What to produce - Can you retype every line of the listing below word for word, keeping the line breaks as they are?

---------------

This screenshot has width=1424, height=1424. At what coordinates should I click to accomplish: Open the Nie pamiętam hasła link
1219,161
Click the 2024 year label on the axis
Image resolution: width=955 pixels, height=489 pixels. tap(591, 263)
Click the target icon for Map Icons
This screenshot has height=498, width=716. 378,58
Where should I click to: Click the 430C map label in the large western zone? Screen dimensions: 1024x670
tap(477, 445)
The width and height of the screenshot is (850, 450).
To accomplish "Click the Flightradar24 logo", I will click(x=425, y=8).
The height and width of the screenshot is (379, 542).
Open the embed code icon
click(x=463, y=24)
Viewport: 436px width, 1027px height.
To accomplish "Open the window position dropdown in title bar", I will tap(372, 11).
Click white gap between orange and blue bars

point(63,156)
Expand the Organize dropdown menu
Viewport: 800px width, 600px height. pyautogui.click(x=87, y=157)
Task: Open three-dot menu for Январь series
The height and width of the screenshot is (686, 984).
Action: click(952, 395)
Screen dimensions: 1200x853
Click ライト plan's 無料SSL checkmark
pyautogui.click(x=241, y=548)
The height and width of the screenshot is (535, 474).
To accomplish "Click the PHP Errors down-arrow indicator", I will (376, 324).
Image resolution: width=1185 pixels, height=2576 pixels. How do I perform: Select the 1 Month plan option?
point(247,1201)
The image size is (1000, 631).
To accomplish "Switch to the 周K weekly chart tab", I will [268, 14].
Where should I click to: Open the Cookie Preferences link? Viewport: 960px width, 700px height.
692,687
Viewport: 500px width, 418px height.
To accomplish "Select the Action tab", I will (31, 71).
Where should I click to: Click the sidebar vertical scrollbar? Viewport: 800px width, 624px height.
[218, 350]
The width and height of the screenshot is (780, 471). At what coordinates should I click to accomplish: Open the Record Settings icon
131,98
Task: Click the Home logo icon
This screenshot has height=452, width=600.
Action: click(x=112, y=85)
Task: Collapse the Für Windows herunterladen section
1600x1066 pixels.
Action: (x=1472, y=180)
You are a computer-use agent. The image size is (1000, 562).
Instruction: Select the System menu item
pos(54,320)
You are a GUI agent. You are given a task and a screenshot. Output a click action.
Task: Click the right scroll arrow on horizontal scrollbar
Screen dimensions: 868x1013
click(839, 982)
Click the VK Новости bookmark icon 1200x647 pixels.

---------------

Full solution -
This screenshot has width=1424, height=1424. At what coordinates should I click to accomplish: Open the Nie pamiętam hasła link
1219,161
Click the 2024 year label on the axis
Image resolution: width=955 pixels, height=489 pixels. tap(591, 263)
Click the target icon for Map Icons
This screenshot has height=498, width=716. 378,58
Where should I click to: Click the 430C map label in the large western zone? Screen dimensions: 1024x670
tap(477, 445)
The width and height of the screenshot is (850, 450).
To accomplish "Click the Flightradar24 logo", I will click(x=425, y=8).
The height and width of the screenshot is (379, 542).
Open the embed code icon
click(x=463, y=24)
Viewport: 436px width, 1027px height.
To accomplish "Open the window position dropdown in title bar", I will tap(372, 11).
Click white gap between orange and blue bars

point(63,156)
Expand the Organize dropdown menu
Viewport: 800px width, 600px height. pyautogui.click(x=87, y=157)
Task: Open three-dot menu for Январь series
The height and width of the screenshot is (686, 984).
Action: click(952, 395)
Screen dimensions: 1200x853
Click ライト plan's 無料SSL checkmark
pyautogui.click(x=241, y=548)
The height and width of the screenshot is (535, 474).
To accomplish "Click the PHP Errors down-arrow indicator", I will (376, 324).
Image resolution: width=1185 pixels, height=2576 pixels. How do I perform: Select the 1 Month plan option?
point(247,1201)
The image size is (1000, 631).
To accomplish "Switch to the 周K weekly chart tab", I will [268, 14].
Where should I click to: Open the Cookie Preferences link? Viewport: 960px width, 700px height.
692,687
Viewport: 500px width, 418px height.
To accomplish "Select the Action tab", I will (31, 71).
Where should I click to: Click the sidebar vertical scrollbar? Viewport: 800px width, 624px height.
[218, 350]
The width and height of the screenshot is (780, 471). At what coordinates should I click to accomplish: Open the Record Settings icon
131,98
Task: Click the Home logo icon
This screenshot has height=452, width=600.
Action: click(x=112, y=85)
Task: Collapse the Für Windows herunterladen section
1600x1066 pixels.
Action: (x=1472, y=180)
You are a computer-use agent. The image size is (1000, 562).
Instruction: Select the System menu item
pos(54,320)
You are a GUI agent. You are given a task and a screenshot. Output a click action.
Task: Click the right scroll arrow on horizontal scrollbar
Screen dimensions: 868x1013
click(839, 982)
Click the VK Новости bookmark icon 1200x647 pixels.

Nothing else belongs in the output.